EXCERPTED RECORDS Block Start

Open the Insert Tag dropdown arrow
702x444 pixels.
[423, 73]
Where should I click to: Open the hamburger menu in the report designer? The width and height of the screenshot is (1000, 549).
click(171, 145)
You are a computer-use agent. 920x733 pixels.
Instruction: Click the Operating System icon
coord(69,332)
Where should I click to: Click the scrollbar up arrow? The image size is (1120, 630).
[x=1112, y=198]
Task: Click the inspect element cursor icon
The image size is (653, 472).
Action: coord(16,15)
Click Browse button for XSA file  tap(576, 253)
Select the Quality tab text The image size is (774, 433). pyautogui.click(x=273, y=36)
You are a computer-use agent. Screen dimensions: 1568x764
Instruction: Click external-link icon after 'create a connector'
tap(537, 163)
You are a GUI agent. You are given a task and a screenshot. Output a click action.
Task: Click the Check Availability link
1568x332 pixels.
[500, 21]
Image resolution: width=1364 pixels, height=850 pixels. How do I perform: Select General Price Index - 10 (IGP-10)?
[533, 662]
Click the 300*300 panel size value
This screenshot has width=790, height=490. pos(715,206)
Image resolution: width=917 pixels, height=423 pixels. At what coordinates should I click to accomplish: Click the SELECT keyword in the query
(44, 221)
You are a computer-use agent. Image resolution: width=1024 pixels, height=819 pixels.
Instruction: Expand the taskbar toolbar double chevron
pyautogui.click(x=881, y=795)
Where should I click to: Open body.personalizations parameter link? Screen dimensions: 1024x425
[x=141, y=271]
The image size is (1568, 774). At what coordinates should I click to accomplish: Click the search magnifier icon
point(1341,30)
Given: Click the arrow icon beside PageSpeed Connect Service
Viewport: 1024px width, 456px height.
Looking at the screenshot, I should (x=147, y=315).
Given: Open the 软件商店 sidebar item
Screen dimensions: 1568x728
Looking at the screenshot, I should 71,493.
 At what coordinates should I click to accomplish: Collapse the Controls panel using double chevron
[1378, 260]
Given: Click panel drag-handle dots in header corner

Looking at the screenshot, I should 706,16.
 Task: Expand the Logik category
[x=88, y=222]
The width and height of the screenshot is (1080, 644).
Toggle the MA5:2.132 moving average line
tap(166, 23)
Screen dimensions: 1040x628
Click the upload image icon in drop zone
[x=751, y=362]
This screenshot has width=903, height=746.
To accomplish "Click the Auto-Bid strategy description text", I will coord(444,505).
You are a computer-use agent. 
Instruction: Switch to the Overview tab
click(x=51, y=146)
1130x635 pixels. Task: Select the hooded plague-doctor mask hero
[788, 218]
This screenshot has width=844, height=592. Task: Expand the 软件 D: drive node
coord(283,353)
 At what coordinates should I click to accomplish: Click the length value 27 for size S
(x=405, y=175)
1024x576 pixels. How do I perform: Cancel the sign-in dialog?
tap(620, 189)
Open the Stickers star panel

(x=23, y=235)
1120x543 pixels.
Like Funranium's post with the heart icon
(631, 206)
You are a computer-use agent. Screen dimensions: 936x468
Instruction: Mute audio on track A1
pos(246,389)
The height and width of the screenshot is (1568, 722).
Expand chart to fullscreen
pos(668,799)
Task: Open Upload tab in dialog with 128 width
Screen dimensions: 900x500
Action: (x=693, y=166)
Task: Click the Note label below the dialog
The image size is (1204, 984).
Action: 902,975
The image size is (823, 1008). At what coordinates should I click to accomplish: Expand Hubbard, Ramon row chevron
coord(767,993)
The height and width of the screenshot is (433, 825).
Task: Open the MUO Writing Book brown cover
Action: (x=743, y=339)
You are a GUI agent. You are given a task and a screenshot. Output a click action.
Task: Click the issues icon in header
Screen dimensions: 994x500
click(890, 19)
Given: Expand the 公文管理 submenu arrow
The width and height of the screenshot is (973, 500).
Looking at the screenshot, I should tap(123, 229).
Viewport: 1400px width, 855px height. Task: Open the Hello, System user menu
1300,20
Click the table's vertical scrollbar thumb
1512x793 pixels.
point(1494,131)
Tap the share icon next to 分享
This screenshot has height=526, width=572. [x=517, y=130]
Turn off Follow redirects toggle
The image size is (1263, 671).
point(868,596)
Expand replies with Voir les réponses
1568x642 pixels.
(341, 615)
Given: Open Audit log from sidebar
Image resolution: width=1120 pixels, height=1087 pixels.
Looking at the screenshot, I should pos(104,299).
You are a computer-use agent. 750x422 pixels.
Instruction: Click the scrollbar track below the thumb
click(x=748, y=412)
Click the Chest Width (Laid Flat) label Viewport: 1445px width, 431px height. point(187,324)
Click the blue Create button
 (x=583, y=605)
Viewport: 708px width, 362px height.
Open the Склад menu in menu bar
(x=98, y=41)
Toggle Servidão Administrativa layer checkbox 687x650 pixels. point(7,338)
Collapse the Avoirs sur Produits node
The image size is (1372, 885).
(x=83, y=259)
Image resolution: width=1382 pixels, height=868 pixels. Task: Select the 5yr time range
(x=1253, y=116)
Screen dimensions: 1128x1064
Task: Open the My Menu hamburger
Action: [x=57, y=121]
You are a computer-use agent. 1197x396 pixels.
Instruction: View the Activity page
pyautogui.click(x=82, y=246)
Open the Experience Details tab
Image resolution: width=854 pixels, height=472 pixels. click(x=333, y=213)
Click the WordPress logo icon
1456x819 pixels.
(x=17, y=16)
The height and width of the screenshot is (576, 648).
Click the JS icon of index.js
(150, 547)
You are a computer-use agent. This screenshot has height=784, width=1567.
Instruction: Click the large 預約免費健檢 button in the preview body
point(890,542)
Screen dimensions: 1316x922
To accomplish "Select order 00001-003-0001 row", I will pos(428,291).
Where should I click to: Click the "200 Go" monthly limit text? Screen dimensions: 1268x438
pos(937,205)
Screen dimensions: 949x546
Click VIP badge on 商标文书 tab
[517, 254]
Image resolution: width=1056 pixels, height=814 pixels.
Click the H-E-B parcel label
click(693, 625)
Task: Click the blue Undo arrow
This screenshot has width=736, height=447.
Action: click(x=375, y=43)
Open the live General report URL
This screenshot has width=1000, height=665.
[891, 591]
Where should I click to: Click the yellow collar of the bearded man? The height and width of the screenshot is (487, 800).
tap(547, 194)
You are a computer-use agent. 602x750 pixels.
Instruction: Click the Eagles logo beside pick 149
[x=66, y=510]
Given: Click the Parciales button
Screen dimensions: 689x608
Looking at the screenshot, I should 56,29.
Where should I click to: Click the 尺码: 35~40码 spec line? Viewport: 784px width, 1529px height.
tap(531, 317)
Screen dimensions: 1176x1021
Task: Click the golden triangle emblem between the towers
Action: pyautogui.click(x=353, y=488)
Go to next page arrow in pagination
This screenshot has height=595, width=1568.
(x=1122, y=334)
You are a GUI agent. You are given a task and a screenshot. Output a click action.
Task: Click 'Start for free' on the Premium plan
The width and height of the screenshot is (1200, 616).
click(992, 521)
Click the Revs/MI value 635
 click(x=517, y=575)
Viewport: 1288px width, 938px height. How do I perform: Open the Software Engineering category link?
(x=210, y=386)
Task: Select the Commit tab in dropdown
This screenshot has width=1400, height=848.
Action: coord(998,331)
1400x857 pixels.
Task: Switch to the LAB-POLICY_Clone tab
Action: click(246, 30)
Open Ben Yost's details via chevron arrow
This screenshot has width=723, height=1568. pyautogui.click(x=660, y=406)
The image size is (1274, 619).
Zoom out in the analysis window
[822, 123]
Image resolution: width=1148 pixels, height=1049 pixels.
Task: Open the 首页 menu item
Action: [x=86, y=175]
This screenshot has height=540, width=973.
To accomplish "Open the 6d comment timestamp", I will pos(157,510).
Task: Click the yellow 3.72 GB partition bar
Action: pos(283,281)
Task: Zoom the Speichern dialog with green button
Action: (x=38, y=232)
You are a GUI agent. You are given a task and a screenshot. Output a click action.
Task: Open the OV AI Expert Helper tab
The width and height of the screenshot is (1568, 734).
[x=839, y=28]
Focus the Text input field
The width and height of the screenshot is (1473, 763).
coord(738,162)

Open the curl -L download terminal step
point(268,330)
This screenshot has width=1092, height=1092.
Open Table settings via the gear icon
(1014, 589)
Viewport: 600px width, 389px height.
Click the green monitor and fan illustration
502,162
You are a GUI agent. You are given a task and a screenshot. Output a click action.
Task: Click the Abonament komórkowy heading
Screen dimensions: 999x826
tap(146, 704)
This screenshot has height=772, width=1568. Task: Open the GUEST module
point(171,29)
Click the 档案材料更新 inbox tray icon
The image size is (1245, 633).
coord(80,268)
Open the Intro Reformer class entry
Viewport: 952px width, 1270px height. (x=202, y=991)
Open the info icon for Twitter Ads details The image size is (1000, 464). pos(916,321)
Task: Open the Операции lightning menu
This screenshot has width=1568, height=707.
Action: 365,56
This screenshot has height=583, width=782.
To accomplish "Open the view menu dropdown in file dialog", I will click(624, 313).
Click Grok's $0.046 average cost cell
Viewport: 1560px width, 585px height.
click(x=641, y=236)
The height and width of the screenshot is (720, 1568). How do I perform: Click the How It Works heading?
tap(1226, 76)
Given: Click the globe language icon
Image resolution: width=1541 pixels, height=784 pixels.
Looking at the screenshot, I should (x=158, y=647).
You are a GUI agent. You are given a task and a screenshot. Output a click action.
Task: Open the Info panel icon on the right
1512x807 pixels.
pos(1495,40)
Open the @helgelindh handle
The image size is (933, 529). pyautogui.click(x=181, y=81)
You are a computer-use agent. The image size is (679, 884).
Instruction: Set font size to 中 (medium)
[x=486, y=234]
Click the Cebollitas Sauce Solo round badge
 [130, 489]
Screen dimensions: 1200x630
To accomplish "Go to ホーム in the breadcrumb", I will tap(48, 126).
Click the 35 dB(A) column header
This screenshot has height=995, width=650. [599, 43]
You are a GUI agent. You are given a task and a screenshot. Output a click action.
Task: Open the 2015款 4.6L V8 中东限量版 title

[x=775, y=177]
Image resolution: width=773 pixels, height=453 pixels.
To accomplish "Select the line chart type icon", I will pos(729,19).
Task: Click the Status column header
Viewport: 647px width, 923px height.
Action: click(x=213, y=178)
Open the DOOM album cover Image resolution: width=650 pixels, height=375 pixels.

EXCERPTED RECORDS Block End

TASK TO CARRY OUT: For every line above that holds the word "computer", report the whole line.

THE ANSWER:
You are a computer-use agent. 920x733 pixels.
You are a computer-use agent. Screen dimensions: 1568x764
You are a computer-use agent. Image resolution: width=1024 pixels, height=819 pixels.
You are a computer-use agent. 
You are a computer-use agent. Screen dimensions: 936x468
You are a computer-use agent. 750x422 pixels.
You are a computer-use agent. 1197x396 pixels.
You are a computer-use agent. This screenshot has height=784, width=1567.
You are a computer-use agent. 602x750 pixels.
You are a computer-use agent. The image size is (679, 884).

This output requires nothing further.